▶ _Provided text_
******

The IC50 of TM conjugate in parental JIMT1 cells was 52 nmol/L (1.8 μg/mL antibody concentration). After approximately 3 months of selection, the IC50 of TM-ADC in the JIMT1-TM population increased to 820 nmol/L (27 μg/mL antibody), or approximately 16-fold higher than parental cells (Table 1; Fig. 1C; and Supplementary Table S1). The JIMT1-TM cells also showed minimal (∼3.4×) loss of sensitivity to DM1-SMe (Table 2; Fig. 1D). Neither JIMT1 nor MDA-MB-361-DYT2 parental or resistant cells were inherently responsive to unconjugated trastuzumab antibody (<10% inhibition at 100 μg/mL antibody).
Significant cross-resistance was also observed to most trastuzumab ADCs composed of noncleavable linkers and delivering tubulin inhibitor payloads (representative examples in Table 1). For example, in 361-TM versus 361-parental cells, >2,000- and >200-fold reduced potency was observed to T_mc'_Aur-8261 and T_Mal'Peg6C2_MMAD conjugates, respectively (Table 1; Supplementary Fig. S3A and S3B), which represent auristatin/dolastatin-based payloads (Aur-8261 or MMAD) linked to trastuzumab via noncleavable linkers (24, 25 and Supplementary Fig. S2B). Reduced potency of these ADCs was also observed in the JIMT1-TM cell line compared with parental (>19× to >100× resistance; Table 1; and Supplementary Fig. S3E and S3F).
Because of the modular nature of ADCs, we hypothesized that selected modifications of the linker might restore drug sensitivity to these cells and overcome resistance. Remarkably, we observed that the 361-TM cell line retained sensitivity to payloads when delivered via a cleavable linker, even though these drugs are functionally similar (i.e., microtubule depolymerizers). Examples of ADCs that overcome resistance are T_mcValCitPABC_MMAD and T_mcValCitPABC_Aur-8254 (Table 1; Supplementary Fig. S3C and S3D). These represent trastuzumab-based ADCs delivering either the cytotoxic payload MMAD or an auristatin analogue, Aur-8254, but where the payloads are released intracellularly by proteolytic cleavage of the mcValCitPABC (“vc”) linker. While the 361-TM–resistant cell model was effectively inhibited upon treatment of such cleavable-linked ADCs, the JIMT1-TM cell line retained resistance to these ADCs (Table 1; Supplementary Fig. S3G and S3H).

******

▶ _Supplied records_
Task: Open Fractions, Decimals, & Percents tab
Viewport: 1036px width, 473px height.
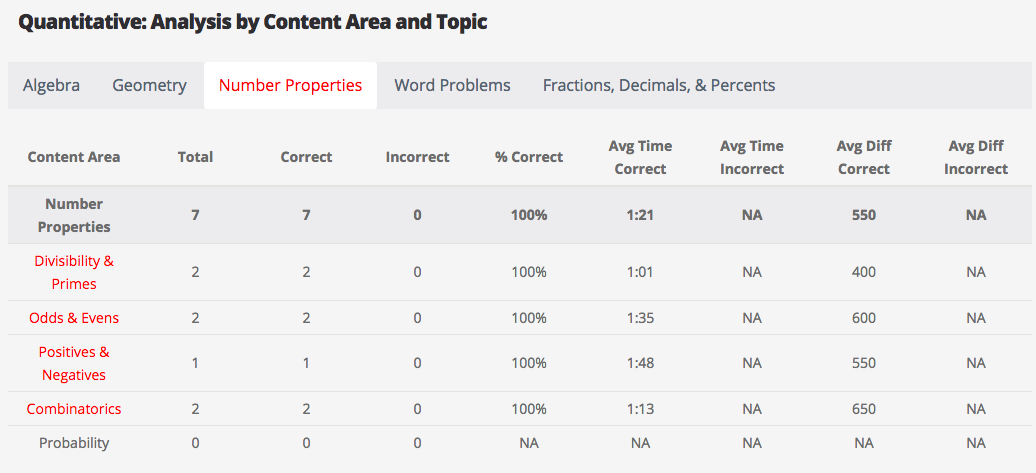Action: click(x=658, y=85)
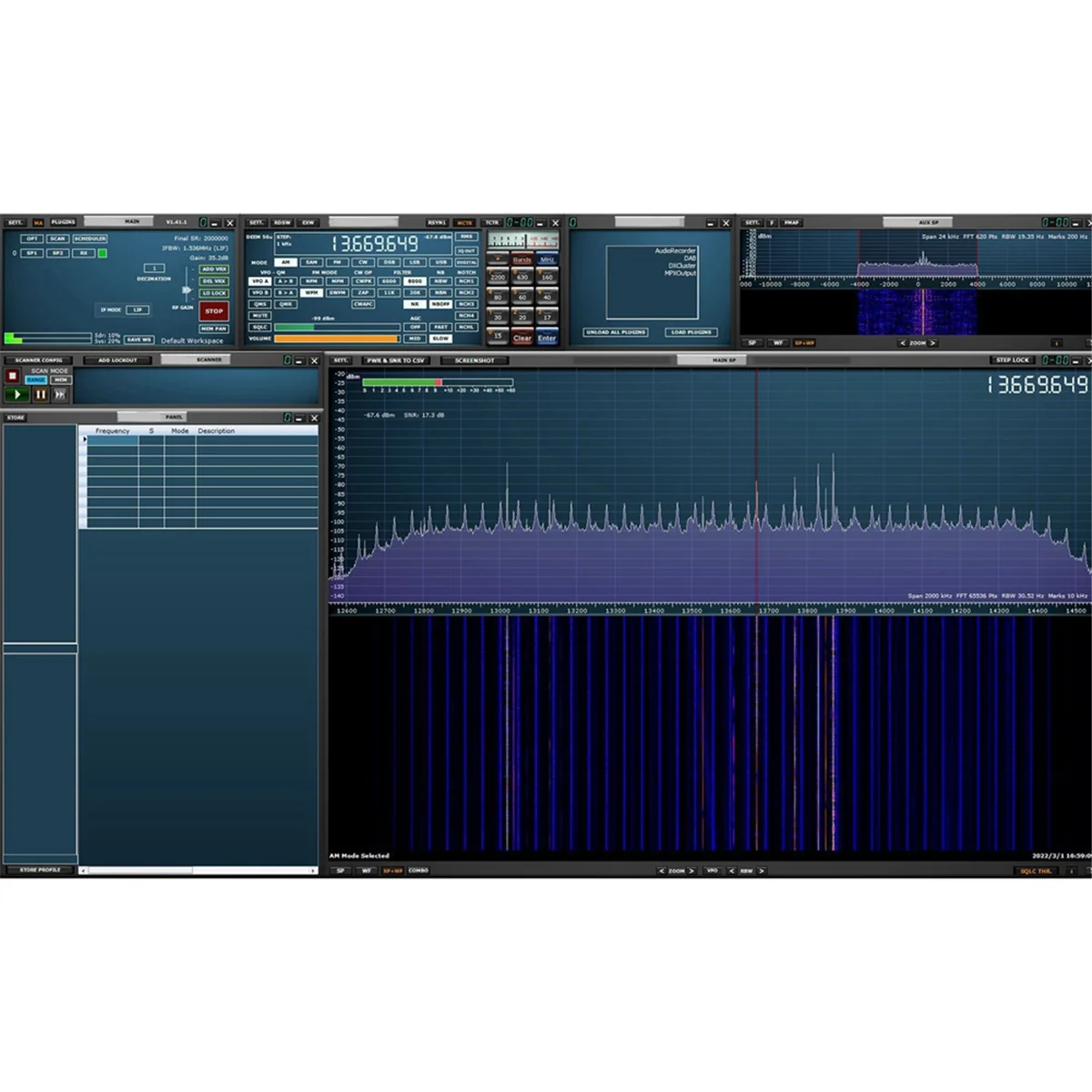
Task: Adjust the orange VOLUME slider
Action: point(337,339)
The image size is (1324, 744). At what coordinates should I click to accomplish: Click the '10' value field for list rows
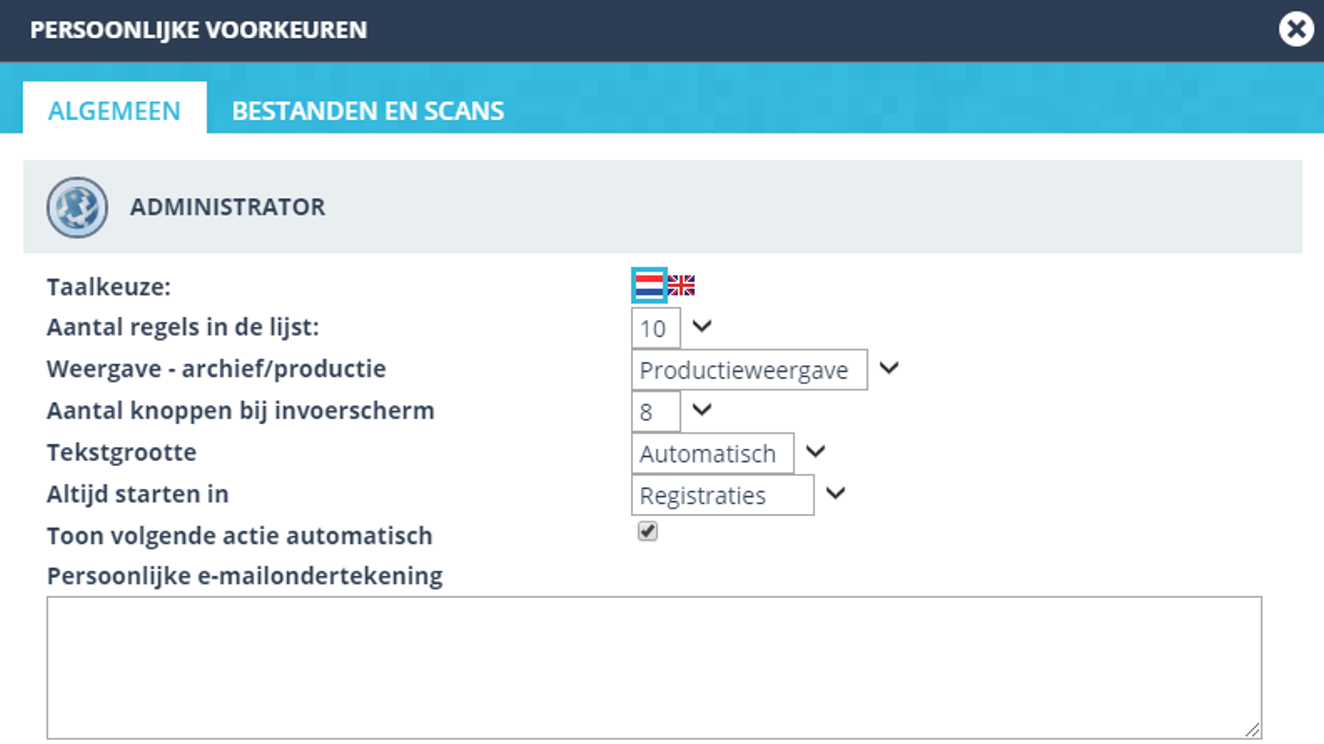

******

▶ _Requirement 1_
In the passage on trastuzumab ADC resistance, what was the IC50 of TM conjugate in parental JIMT1 cells?
▶ _Requirement 2_
From the passage on trastuzumab ADC resistance, repeat the stretch from "The IC50 of TM conjugate" through "100 μg/mL antibody).".

▶ _Task solution 1_
52 nmol/L (1.8 μg/mL antibody concentration).

▶ _Task solution 2_
The IC50 of TM conjugate in parental JIMT1 cells was 52 nmol/L (1.8 μg/mL antibody concentration). After approximately 3 months of selection, the IC50 of TM-ADC in the JIMT1-TM population increased to 820 nmol/L (27 μg/mL antibody), or approximately 16-fold higher than parental cells (Table 1; Fig. 1C; and Supplementary Table S1). The JIMT1-TM cells also showed minimal (∼3.4×) loss of sensitivity to DM1-SMe (Table 2; Fig. 1D). Neither JIMT1 nor MDA-MB-361-DYT2 parental or resistant cells were inherently responsive to unconjugated trastuzumab antibody (<10% inhibition at 100 μg/mL antibody).